Member of the Florida House of Representatives
- In office November 7, 1978 – April 10, 1984
- Preceded by: Bill Nelson
- Succeeded by: Dixie Sansom
- Constituency: 47th district (1978–1982) 32nd district (1982–1984)

Personal details
- Born: October 19, 1939 (age 86) Detroit, Michigan
- Party: Republican
- Spouse: Andrea Green
- Children: 2
- Education: Brevard Community College Eckerd College (B.A.)
- Occupation: Investor

= Tim Deratany =

American politician (born 1939)

Tim Deratany (born October 19, 1939) is a Republican politician from Florida who served as a member of the Florida House of Representatives from 1978 to 1984 and as a member of the Florida Senate from the 16th district from 1984 to 1990.

==Early life==
Deratany was born in Michigan and came to Florida in 1947. He is a businessman.
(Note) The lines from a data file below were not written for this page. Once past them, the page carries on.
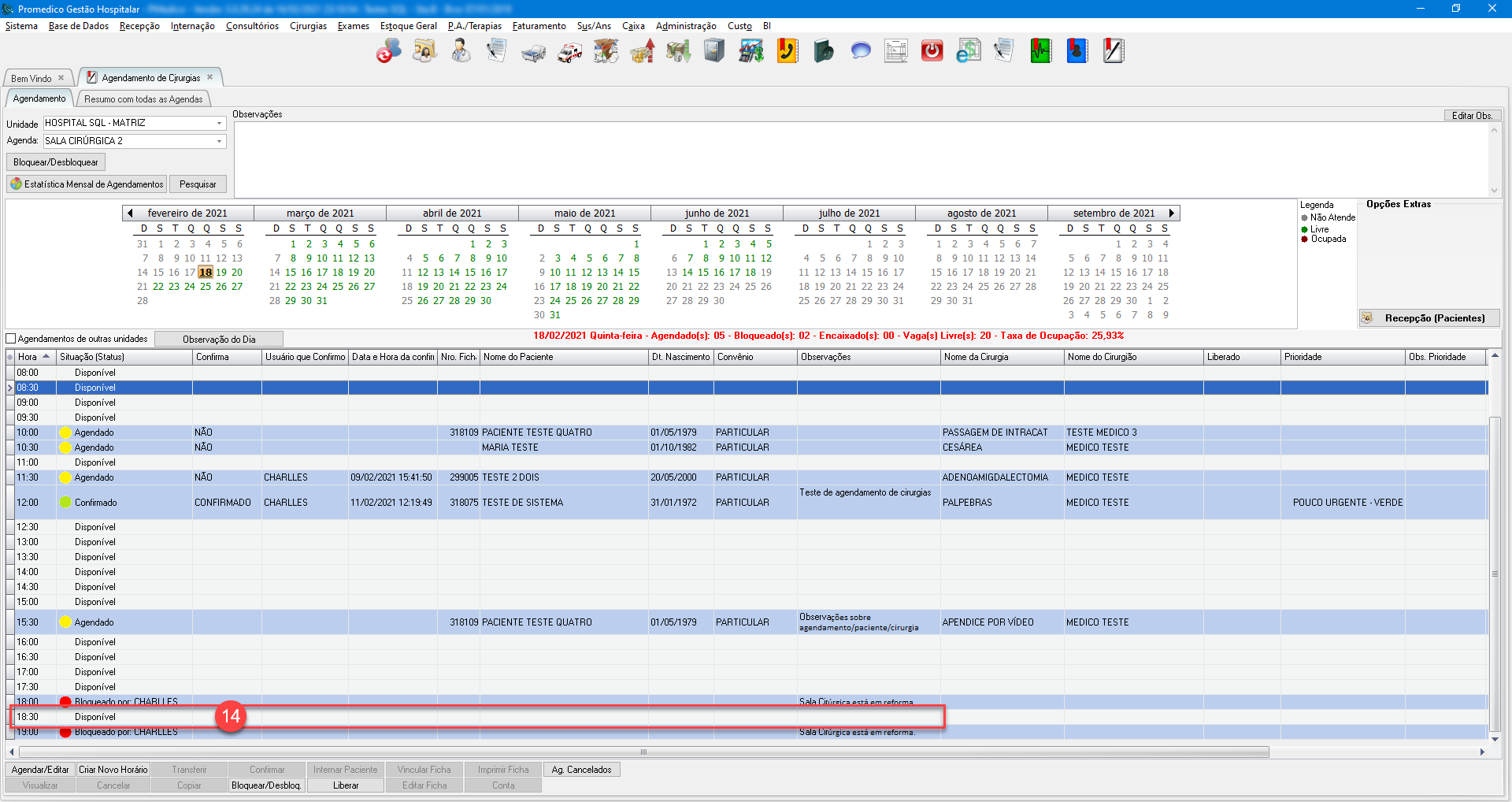This screenshot has width=1512, height=802.
Task: Expand the Unidade dropdown
Action: [219, 123]
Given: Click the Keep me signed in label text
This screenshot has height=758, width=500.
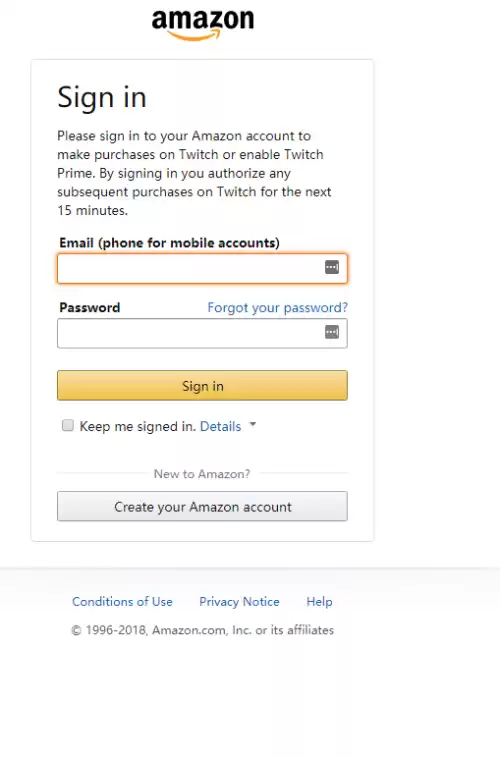Looking at the screenshot, I should 137,426.
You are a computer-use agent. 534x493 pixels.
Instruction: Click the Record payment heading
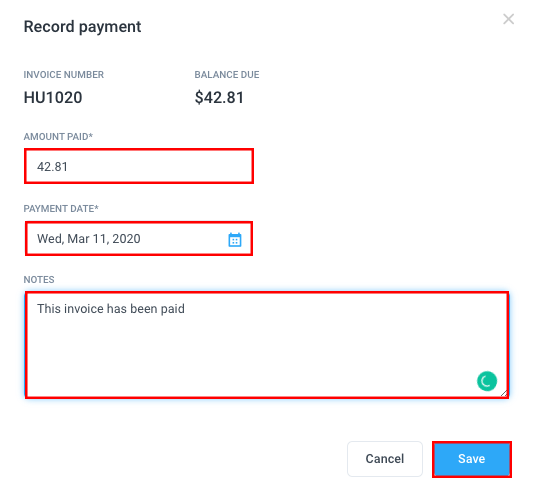coord(82,27)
He served in the Florida House of Representatives for the 47th district from 1978 to 1984, as a Republican. He also served in the Florida State Senate from 1984 to 1990. He was the first Republican Chairman of the Senate Finance and Tax Committee since reconstruction. Deratany had served as the mayor of the Town of Indialantic from 1970 to 1977. He has been a member of the Florida Council on Arts and Culture since 2010, having been appointed by Governor Charlie Crist.